Панджшер навсегда (сборник)
Шрифт:
– Да что ты, Артем, нашего брата сейчас в Союзе как собак нерезаных. Я вот получил назначение в полк, а там две трети летного состава побывало в Афгане. И остальные не задержатся. Мы – явление.
– Что-то я не чувствую себя явлением.
– Врешь, чувствуешь. Разве ты не смотришь на других людей, на этих законченных теплолюбивых обывателей, сверху? А разве они не смотрят на тебя снизу, с благоговением? Ты причастился таких таинств, каких им вовек не постичь.
– Без пафоса нельзя?
– Без пафоса никак. Ты забирал чужие жизни?
– Ты
– Вот непонятливый. Ну, ты убил кого-нибудь?
– С чего это я исповедываться должен?
– Вот ты и ответил на вопрос. – Долгачев удовлетворенно, с улыбкой превосходства откинулся на спинку стула. – Значит, да.
– Ты что думал услышать, как я зарубки на прикладе делаю или поминальник в блокноте составляю?
– Нужен ты мне со своими зарубками. Я говорю о том, что думают о тебе окружающие люди. Тебе дано право забирать чужие жизни, а им нет!
– За него, за это право, дорого заплачено.
– Вот видишь, уже заплачено. Ты платежеспособен по самой высокой планке. А кто они перед тобой? – Долгачев не на шутку разошелся, но в этот момент, словно дойдя до кульминации, резко сменил тон и покровительственно добавил: – Молодой ты еще. И дай Бог нам всем благополучно состариться. Девчонки, вы где? Такой тост пропадает.
– Мы здесь, товарищи командиры. – Девчонки, а это звонкое, чуть ветреное слово подходило к ним больше, чем любое другое, глядя с напускным обожанием на своих серьезных мужчин, уже усаживались рядом с ними за стол.
– Спасибо, дождались официального приглашения.
– Ну, Верунчик…
– Как что, так сразу Верунчик. Любите вы себя очень, а надо нас любить, потому что нам бывает грустно.

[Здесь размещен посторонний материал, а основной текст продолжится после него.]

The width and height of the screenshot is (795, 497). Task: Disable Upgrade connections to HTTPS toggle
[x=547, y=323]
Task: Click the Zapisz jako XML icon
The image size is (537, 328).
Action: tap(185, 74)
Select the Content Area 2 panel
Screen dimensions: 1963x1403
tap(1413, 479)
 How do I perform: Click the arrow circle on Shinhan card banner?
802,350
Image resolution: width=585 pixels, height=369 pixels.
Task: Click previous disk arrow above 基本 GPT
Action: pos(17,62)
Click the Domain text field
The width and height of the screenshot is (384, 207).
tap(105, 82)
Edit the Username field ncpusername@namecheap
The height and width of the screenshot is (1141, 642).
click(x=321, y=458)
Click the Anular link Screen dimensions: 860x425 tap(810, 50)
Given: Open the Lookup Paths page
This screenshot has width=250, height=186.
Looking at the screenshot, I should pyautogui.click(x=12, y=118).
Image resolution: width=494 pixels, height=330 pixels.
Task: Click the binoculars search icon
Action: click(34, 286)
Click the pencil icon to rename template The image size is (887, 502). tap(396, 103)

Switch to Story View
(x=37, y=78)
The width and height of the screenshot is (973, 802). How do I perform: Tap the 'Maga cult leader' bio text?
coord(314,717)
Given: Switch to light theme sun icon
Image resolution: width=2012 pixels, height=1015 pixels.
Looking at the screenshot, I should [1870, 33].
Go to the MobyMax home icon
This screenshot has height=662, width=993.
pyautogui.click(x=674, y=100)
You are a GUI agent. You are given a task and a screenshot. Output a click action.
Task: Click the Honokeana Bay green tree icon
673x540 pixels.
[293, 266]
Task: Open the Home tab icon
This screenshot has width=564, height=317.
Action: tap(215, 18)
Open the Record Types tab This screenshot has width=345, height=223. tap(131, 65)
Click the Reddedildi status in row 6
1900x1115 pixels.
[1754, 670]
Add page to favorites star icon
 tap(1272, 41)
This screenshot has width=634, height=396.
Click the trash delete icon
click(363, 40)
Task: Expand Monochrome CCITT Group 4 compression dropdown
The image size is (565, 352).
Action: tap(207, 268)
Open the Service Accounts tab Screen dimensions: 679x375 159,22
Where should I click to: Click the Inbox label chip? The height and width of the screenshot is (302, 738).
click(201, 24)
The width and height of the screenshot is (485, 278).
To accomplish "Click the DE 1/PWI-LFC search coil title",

– Вера, Ирина, наша вина перед вами безгранична…
– Игорь, давай без рефлексии, они нас поймут. Мы – военные, защитники страны, мы их защитники. Мы не можем, как актеры после спектакля, выйти из своей роли. Так не получается.
– Артем, мы все можем. Тост за благополучную старость отменяется. Есть тост за милых дам!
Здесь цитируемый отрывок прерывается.